Yesterday a new Sony Blu-Ray player arrived. Through much cable pulling and
unplugging, re-plugging and huffing and puffing the unit was installed in my
system. I ran the set up [read the manual first by the way Posted Image ] and thought
I was ready to go.

The first BD I played was Disney's Dinosaur. It looked awful. In a near panic [what have I just spent 1k for] kind of frenzy I changed every setting on my TV that I could find. Dinosaur looked a little better but not much. Then I tried Tears of the Sun. Somewhat better but not HD better.
Instead of totally panicking I decided that it was late and went to bed or at least to read that aforementioned manual.

In that read me first manual I discovered that this player had a video display adjustment button to choose between various video formats. So with my new found knowledge I reentered
the HT realm.

The Sony was set on 480i. After switching to 1080i [pre HDMI TV] I tried Tears of the Sun again. Now it looks like HD. I have only watched about 8 minutes of the film but it is startlingly fine. Even on my old Mit. the image is very good. Blacks are very black and each drop of sweat coming off
of Bruce's face is seen clearly as well as each hair of his stubble, face not head.

The setup after reading the manual, was easy. The unit loads faster than I thought it would. And it is a nice looking unit with its glass front panel and silver box.

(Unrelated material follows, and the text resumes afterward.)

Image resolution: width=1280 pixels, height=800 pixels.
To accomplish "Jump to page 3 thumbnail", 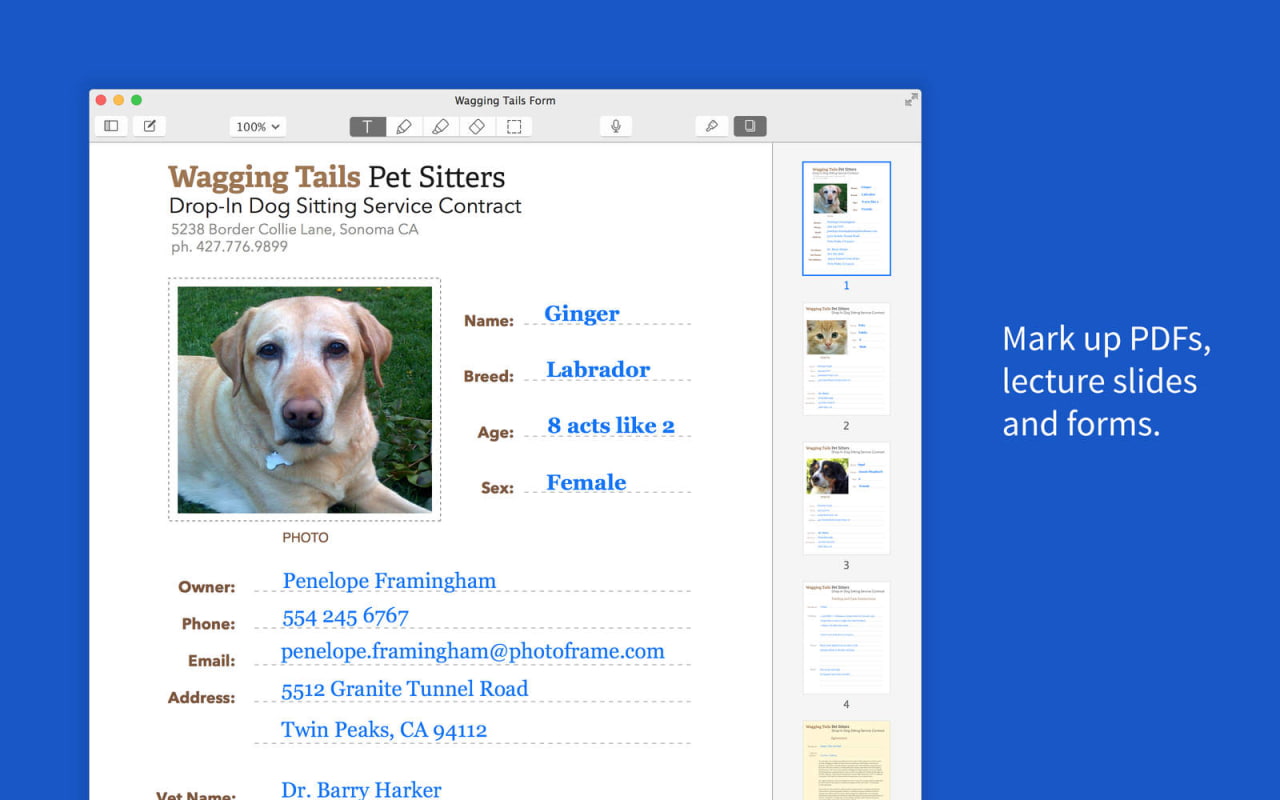I will click(846, 498).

I also own the xbox360 HD-DVD which is quite good but so far its images are not as sharp. But it is early in the comparison. The xbox's HD-DVD's menu system is better at first usage.

Oh and uncompressed 5.1 sound through the analog outs is quite a bit [pun?] more dynamic and encompassing that the plain digital dolby.

There is just my first quick observations of the Sony Blu-Ray.

The remote has no back light my HT is dark. Either the batteries i have in are almost drained or it turns on very slowly via the remote. Plus you are required to depress the buttons very firmly to get a responce.


Further reports as I continue to use my new Sony.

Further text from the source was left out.